In 2004, five years before Alan Gilbert became the New York Philharmonic’s Music Director, he led the orchestra in a memorable reading of Charles Ives’s Fourth Symphony. Almost a decade later Gilbert returned, with—if anything—an even more transparent, more detailed view. His poise commanding the massive forces in Avery Fisher Hall (the stage had to be extended around 20 feet to accommodate them all) was striking; one of the many indelible images of the night was watching Assistant Conductor Case Scaglione standing next to Gilbert at the podium, each leading a different time signature. (When the 83-year-old Leopold Stokowski led the 1965 premiere with the American Symphony Orchestra, he enlisted the help of two conductors, David Katz and José Serebrier.) And in navigating Ives’s turbulent waters, Gilbert only seemed to grow calmer as the score’s density increased.

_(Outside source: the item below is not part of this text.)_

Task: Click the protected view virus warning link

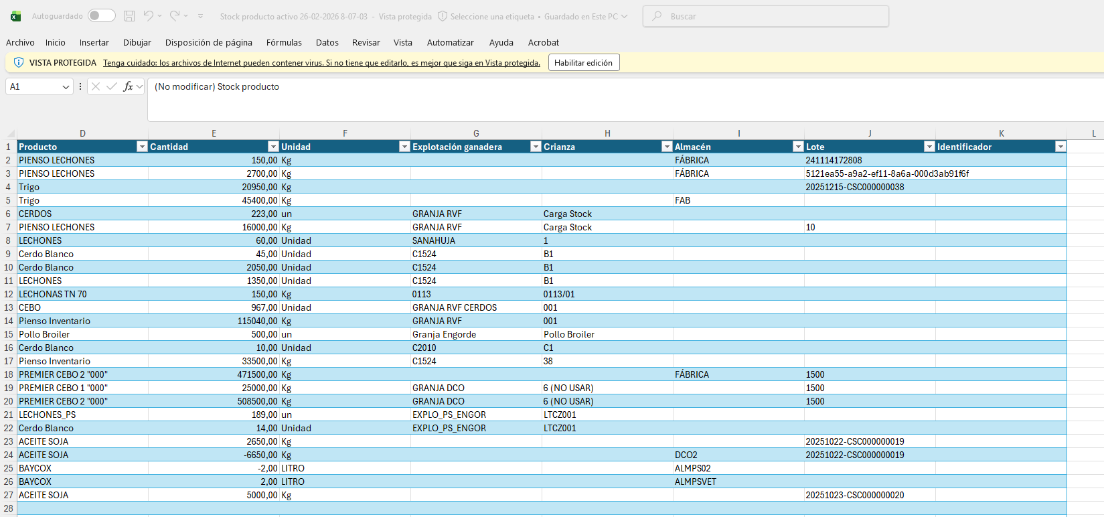Action: (x=321, y=63)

In a little over a half-hour, Ives packs in more musical material than some composers do in three times that amount of time. In the opening movement members of the New York Choral Consortium (over 100 strong and directed by Kent Tritle) poured forth “Watchman, tell us of the night,” with sweep and articulation, the orchestra swirling around them. Two harps and five strings perched in an upper tier added an otherworldly spatial aspect. In the magnificently chaotic Allegretto, bursting with tuneful Americana, I had the uncanny image of the interior of Grand Central Station, in which thousands of people cross paths without running into each other. Gilbert, Scaglione and the orchestra maintained course amid a tornado of hymns, folk songs and others—scholars have identified around thirty, even if some appear only as snippets. Contrasts abound: just as one noticed the last desk of second violins gently immersed in a repeating, rocking motif, all hell broke loose elsewhere in the ensemble. Gilbert ended the fray as calmly as if he were checking his watch.

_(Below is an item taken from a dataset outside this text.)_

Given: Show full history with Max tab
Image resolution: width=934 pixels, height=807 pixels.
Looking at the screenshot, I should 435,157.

The majestic third movement fugue showed the strings’ power and sinewy presence, with a fabulously lone trumpet at the end. And the final Largo maestoso—mysterious and complex—blends a primal percussion pulse with more tunes wafting through: the Universe collides with nostalgia. Throughout, Gilbert maintained a steady hand as the orchestral mixture grew ever more granitic, scaling a towering climax before quietly thinning out as the chorus returned, softly intoning Lowell Mason’s Bethany (“Nearer my God to Thee,” an Ives favorite) over floating chimes and piano (the latter suavely delivered by Eric Huebner) as the entire enterprise faded into eternity.

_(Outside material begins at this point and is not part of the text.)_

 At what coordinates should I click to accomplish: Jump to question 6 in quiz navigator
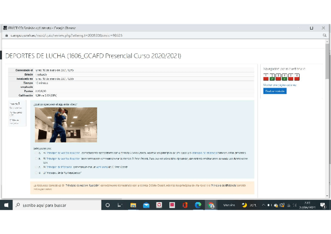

As if the evening didn’t have enough excitement, Joshua Bell was on hand for one of his specialties, Bernstein’s Serenade, a violin concerto in all but name. Written three years before West Side Story, the comparisons are inevitable, with many of the show’s musical motifs finding their precursors in the violin role, as well as in the orchestration. Bell’s sweetly rhapsodic tone was matched by vivid contributions from the ensemble.

The generous evening began with Prospero’s Rooms by Christopher Rouse, whose inspiration was Edgar Allan Poe’s “The Masque of the Red Death.” For those unfamiliar with the story, a nutshell: Poe’s main character, Prospero, decides to protect friends from a plague by inviting them to his castle—where needless to say, things end badly. In the opening bars Rouse portrays the ominous mood using tuba, double bass and bassoon, and as anxiety rises, angry slashing chords appear. Later, just when the opening tension seems to return, the orchestra leaps up again with monstrously loud, complex splashes—and in Gilbert’s hands, all shaped with the same lucid elegance and detail that characterized the Ives. It’s an impressive new piece.